Epidermolytic palmoplantar keratoderma was diagnosed by physical examination and histopathological analysis in a five-generation Chinese family. Mutation was screened by Sanger sequencing. The palmar expression of multiple cytokeratins were analyzed by tape-stripping and Real-time PCR. Literatures of EPPK with additional symptoms were reviewed.
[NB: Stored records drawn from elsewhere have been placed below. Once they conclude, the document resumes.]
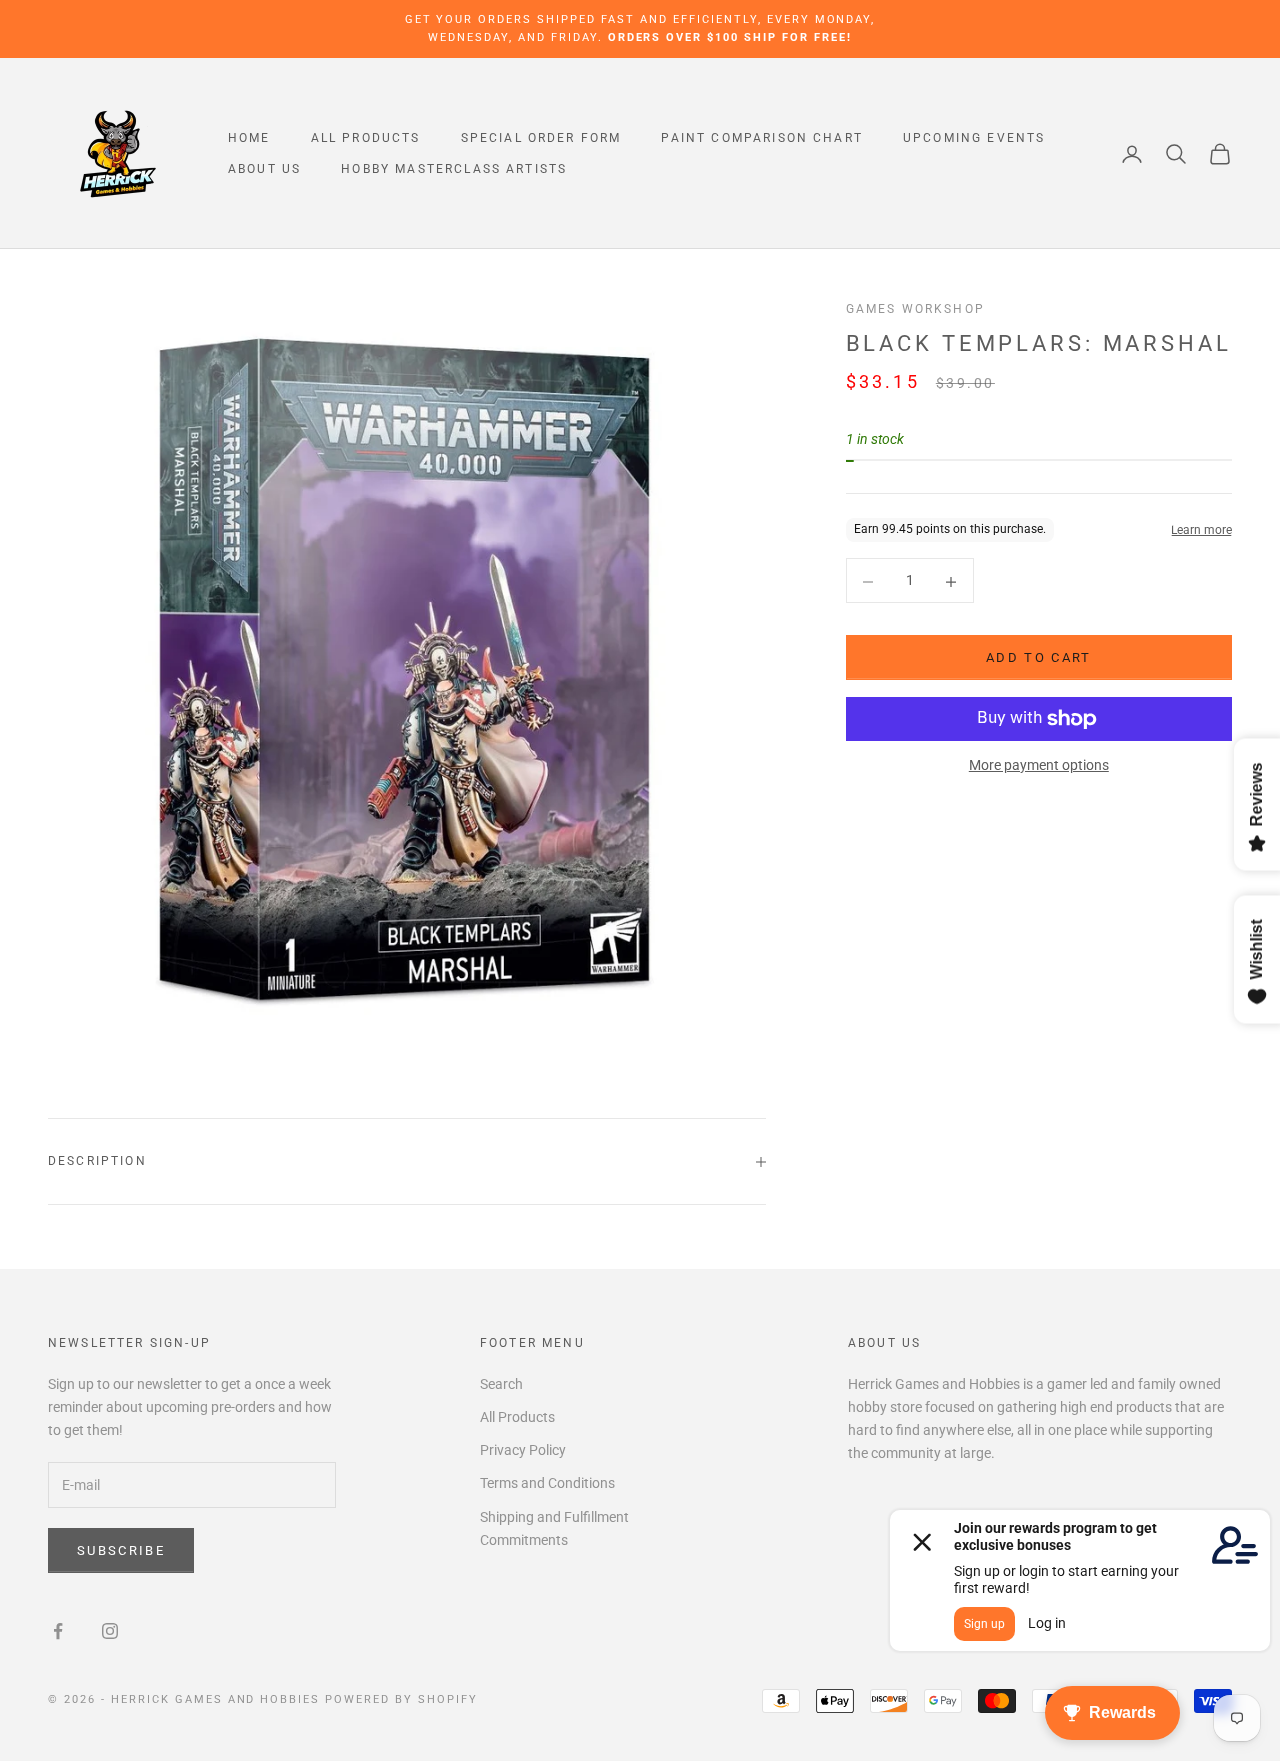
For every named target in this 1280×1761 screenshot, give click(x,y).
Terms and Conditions (547, 1483)
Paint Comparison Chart (762, 138)
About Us (264, 169)
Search (501, 1384)
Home (249, 138)
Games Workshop (915, 309)
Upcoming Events (974, 138)
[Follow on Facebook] (58, 1631)
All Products (366, 138)
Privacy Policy (523, 1450)
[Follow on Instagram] (110, 1631)
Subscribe (121, 1550)
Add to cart (1039, 658)
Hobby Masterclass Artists (454, 169)
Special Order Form (541, 138)
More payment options (1039, 766)
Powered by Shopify (401, 1699)
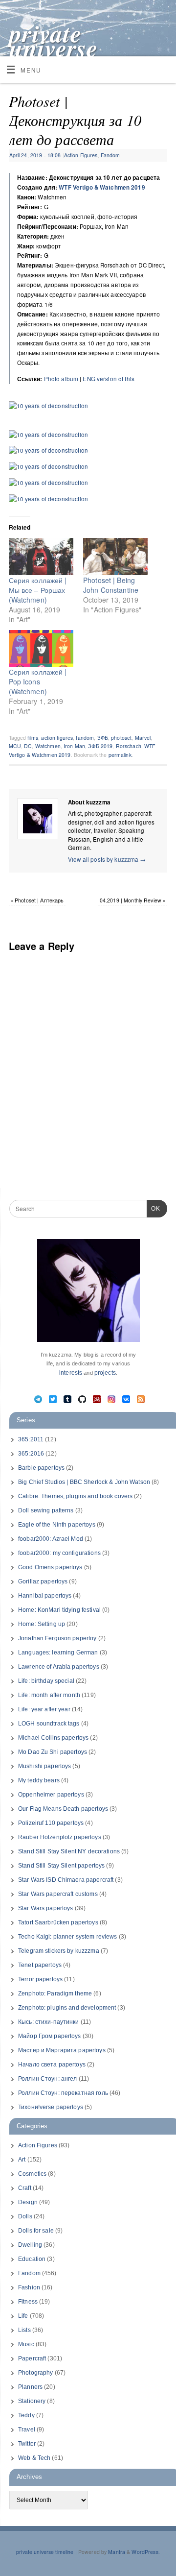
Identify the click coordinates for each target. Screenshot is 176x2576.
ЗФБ (102, 737)
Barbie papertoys (41, 1467)
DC (28, 746)
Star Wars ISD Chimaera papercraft (65, 1879)
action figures (57, 737)
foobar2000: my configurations (59, 1553)
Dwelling (30, 2244)
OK (153, 1208)
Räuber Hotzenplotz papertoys (59, 1837)
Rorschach (128, 746)
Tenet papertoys (40, 1965)
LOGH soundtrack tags (49, 1723)
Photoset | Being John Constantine (110, 585)
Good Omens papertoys (50, 1567)
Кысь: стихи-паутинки (48, 2021)
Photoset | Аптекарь (37, 900)
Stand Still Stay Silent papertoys (61, 1865)
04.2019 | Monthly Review (133, 900)
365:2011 (31, 1439)
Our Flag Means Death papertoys (63, 1808)
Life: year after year (44, 1709)
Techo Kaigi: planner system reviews (67, 1936)
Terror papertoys (40, 1979)
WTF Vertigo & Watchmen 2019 (102, 187)
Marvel (143, 737)
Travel (26, 2429)
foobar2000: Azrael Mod (50, 1538)
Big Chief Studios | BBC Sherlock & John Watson (84, 1482)
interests (70, 1372)
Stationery (31, 2401)
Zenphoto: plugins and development (67, 2007)
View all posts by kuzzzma (107, 859)
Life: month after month (49, 1695)
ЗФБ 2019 (100, 746)
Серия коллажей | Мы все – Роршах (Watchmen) (38, 590)
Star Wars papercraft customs (58, 1894)
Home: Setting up (41, 1624)
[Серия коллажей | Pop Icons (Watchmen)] (41, 648)
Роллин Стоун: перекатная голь (63, 2093)
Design (28, 2202)
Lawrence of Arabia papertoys (58, 1666)
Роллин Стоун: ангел (47, 2078)
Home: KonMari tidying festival (59, 1609)
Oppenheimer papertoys (51, 1794)
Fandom (110, 155)
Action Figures (81, 155)
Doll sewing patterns (46, 1510)
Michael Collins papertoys (53, 1737)
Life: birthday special (46, 1680)
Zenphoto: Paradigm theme (55, 1993)
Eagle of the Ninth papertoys (56, 1524)
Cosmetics (32, 2173)
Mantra (116, 2551)
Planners (30, 2386)
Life (23, 2315)
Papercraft (32, 2358)
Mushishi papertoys (44, 1766)
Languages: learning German (58, 1652)
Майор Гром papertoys (49, 2036)
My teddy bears (39, 1780)
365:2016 (31, 1453)
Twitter (27, 2443)
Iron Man (74, 746)
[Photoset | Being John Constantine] (115, 556)
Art (21, 2159)
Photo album (61, 379)
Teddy (26, 2415)
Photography (35, 2372)
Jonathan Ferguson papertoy (57, 1638)
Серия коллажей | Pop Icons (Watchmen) (38, 681)
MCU (15, 746)
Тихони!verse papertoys (50, 2107)
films (32, 737)
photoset (121, 737)
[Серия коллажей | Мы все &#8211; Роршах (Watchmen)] (41, 556)
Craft (24, 2188)
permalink (120, 754)
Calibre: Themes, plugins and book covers (75, 1496)
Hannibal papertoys (44, 1595)
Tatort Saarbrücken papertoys (58, 1922)
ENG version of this (108, 379)
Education (31, 2259)
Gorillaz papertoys (42, 1581)
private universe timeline (53, 47)
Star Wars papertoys (45, 1908)
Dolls (25, 2216)
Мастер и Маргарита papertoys (62, 2050)
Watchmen (48, 746)
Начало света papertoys (52, 2064)
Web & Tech (34, 2457)
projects (105, 1372)
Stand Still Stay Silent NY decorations (69, 1851)
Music (26, 2344)
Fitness (28, 2301)
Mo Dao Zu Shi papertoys (52, 1752)
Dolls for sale (36, 2230)
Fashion (29, 2287)
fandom (85, 737)
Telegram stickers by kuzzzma (58, 1950)
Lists (24, 2330)
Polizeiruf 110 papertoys (51, 1823)
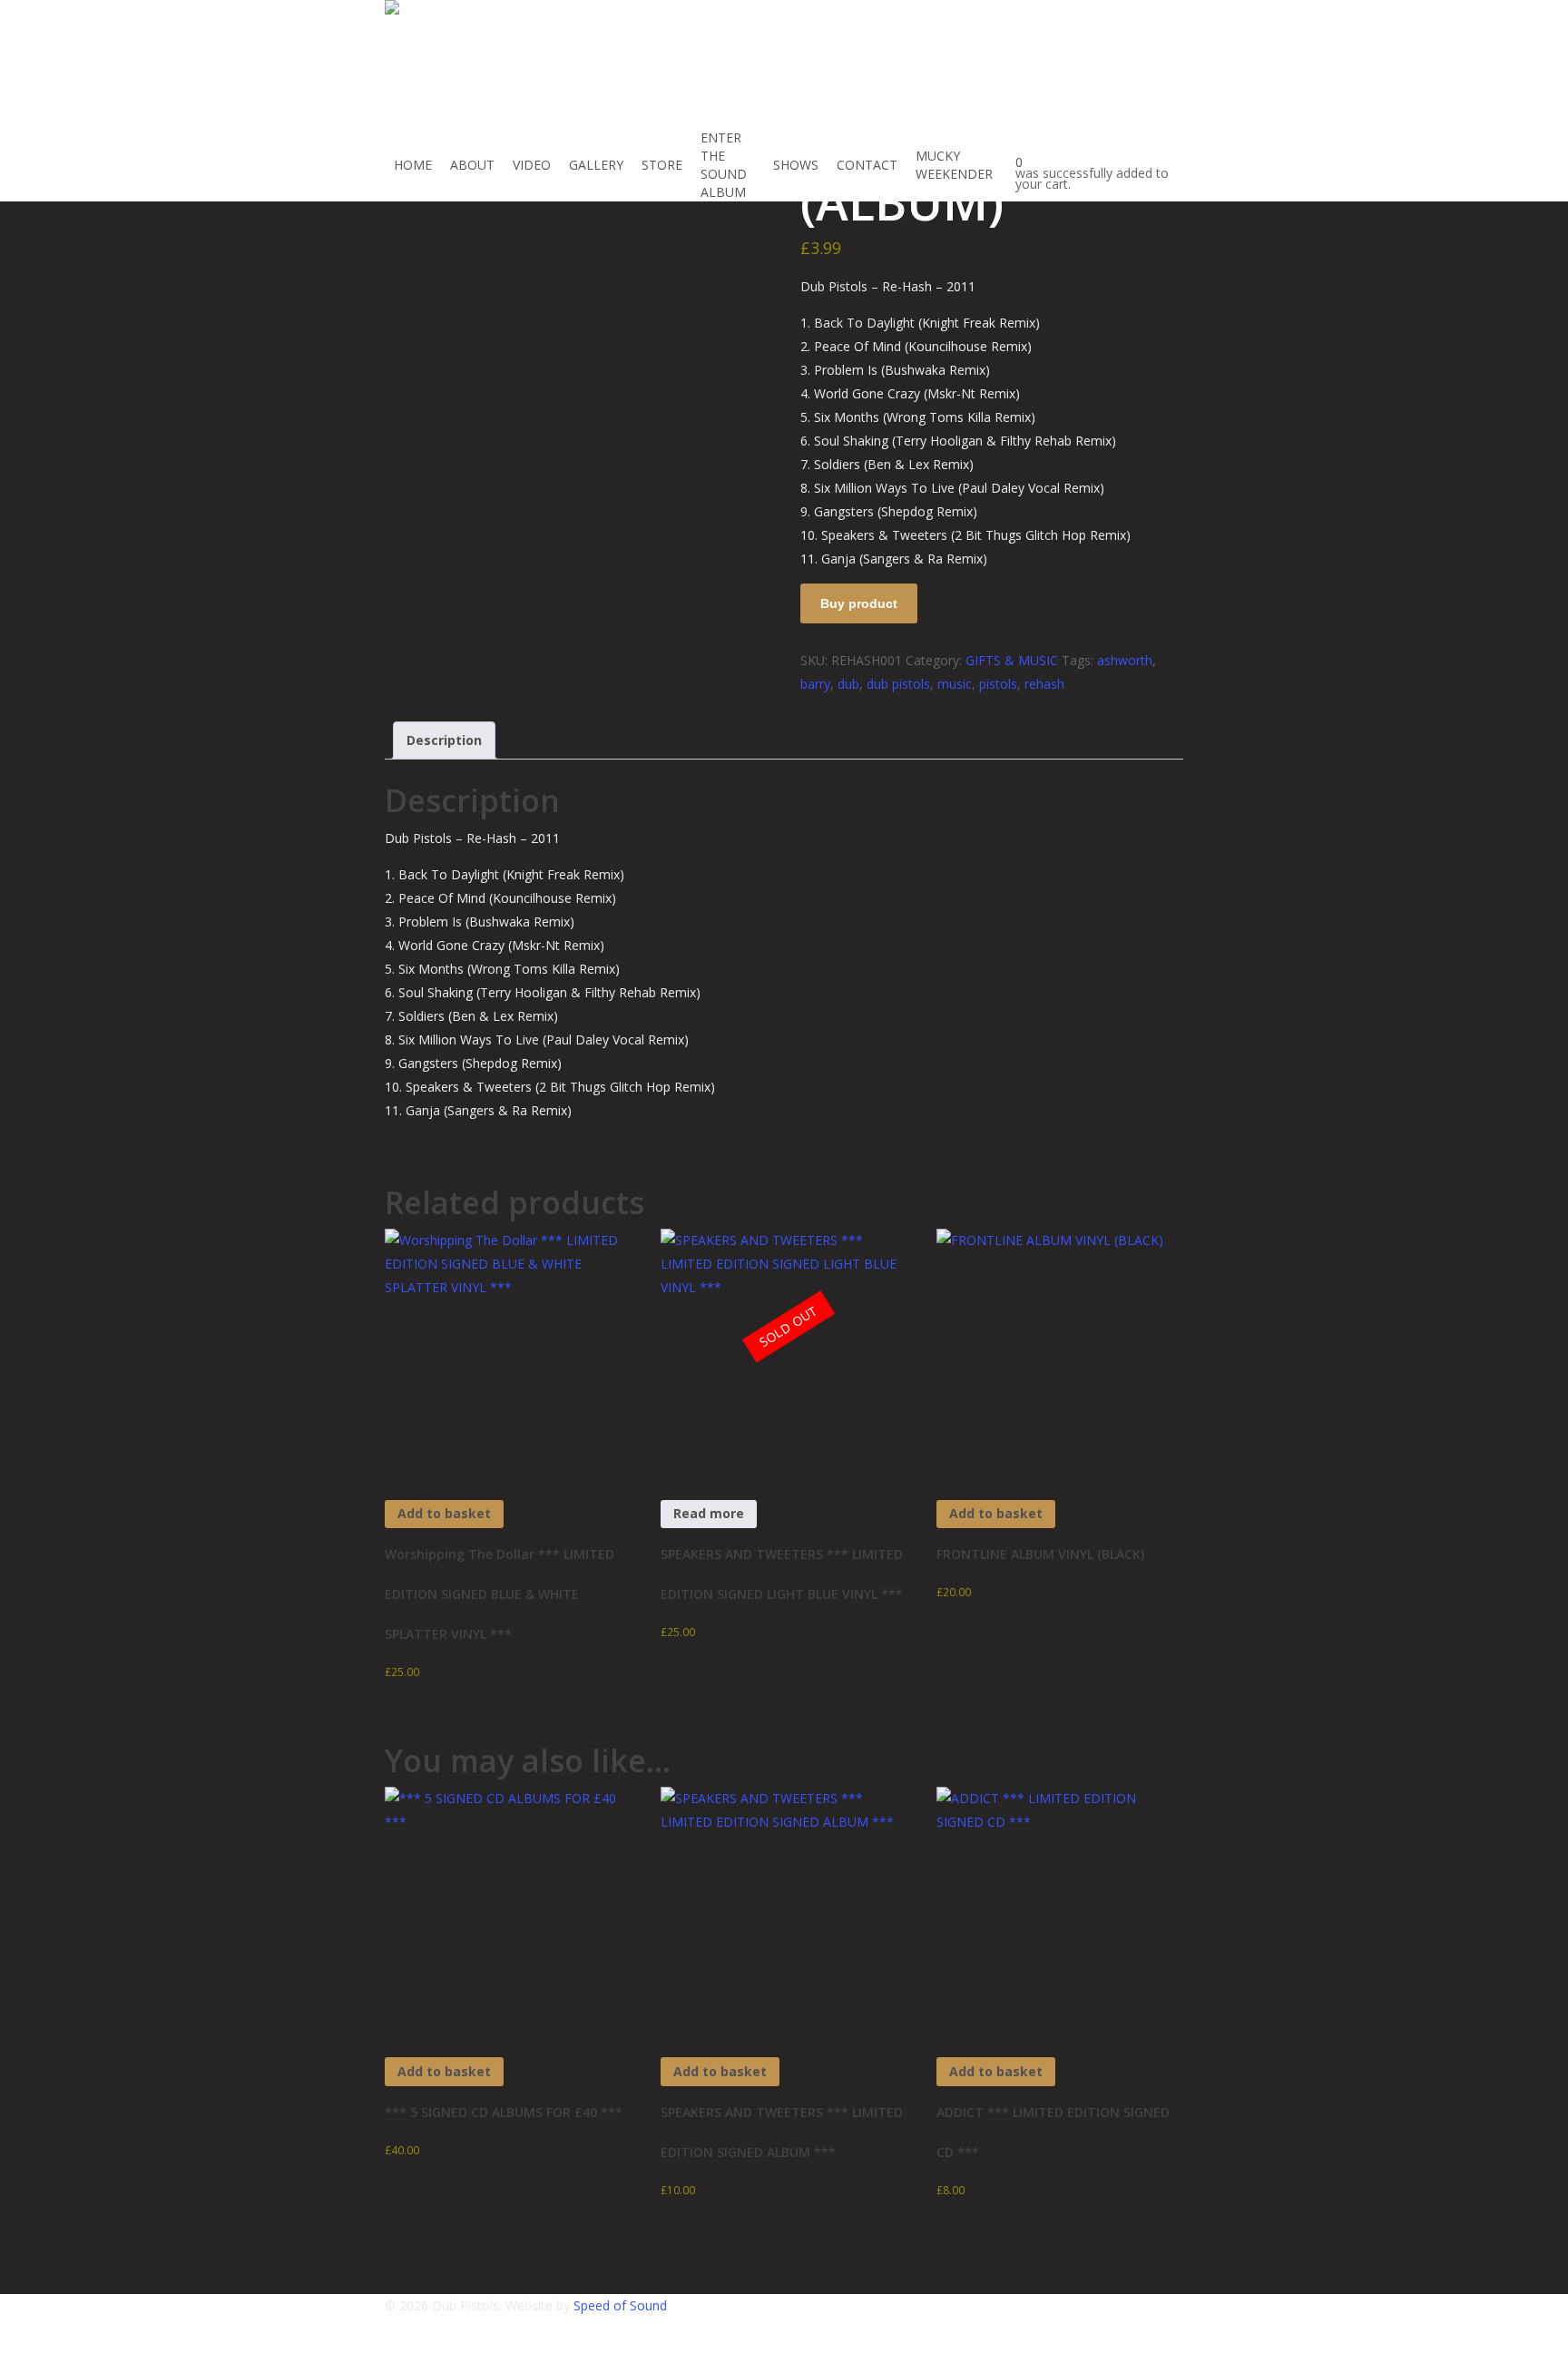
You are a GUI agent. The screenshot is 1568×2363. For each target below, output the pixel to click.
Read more (708, 1513)
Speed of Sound (620, 2305)
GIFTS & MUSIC (1011, 660)
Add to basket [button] (444, 1513)
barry (815, 683)
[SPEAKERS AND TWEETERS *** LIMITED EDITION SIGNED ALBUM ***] (783, 1910)
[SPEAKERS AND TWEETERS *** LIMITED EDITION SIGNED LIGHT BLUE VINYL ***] (783, 1352)
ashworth (1124, 660)
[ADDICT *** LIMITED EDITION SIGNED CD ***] (1059, 1910)
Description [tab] (444, 740)
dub (848, 683)
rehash (1044, 683)
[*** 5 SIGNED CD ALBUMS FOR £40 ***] (508, 1910)
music (954, 683)
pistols (998, 683)
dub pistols (898, 683)
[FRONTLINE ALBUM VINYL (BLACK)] (1059, 1352)
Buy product (858, 603)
Affected family members showed diffuse palmoplantar keratosis, with knuckle pads, friction-related lesions and a novel additional symptom of palmar constriction. A heterozygous mutation of c.T491C (p.L164P) of KRT9 was found within the helix initiation motif. The hydrophobic effect was decreased and the initiation of coiled-coil conformation was delayed. The KRT16/KRT6 expression were significantly increased in the patients, especially on the right, indicating activation of stress-response and wound-healing cytokeratins. There were also increased KRT9/KRT2, unchanged KRT10/KRT1, and undetectable KRT14/KRT5 expression. The genetic and phenotypic heterogeneity of EPPK with additional symptoms were summarized by literature review.
The p.L164P mutation of KRT9 caused EPPK with a novel symptom of palmar constriction. The expression of multiple cytokeratins was altered in EPPK patients.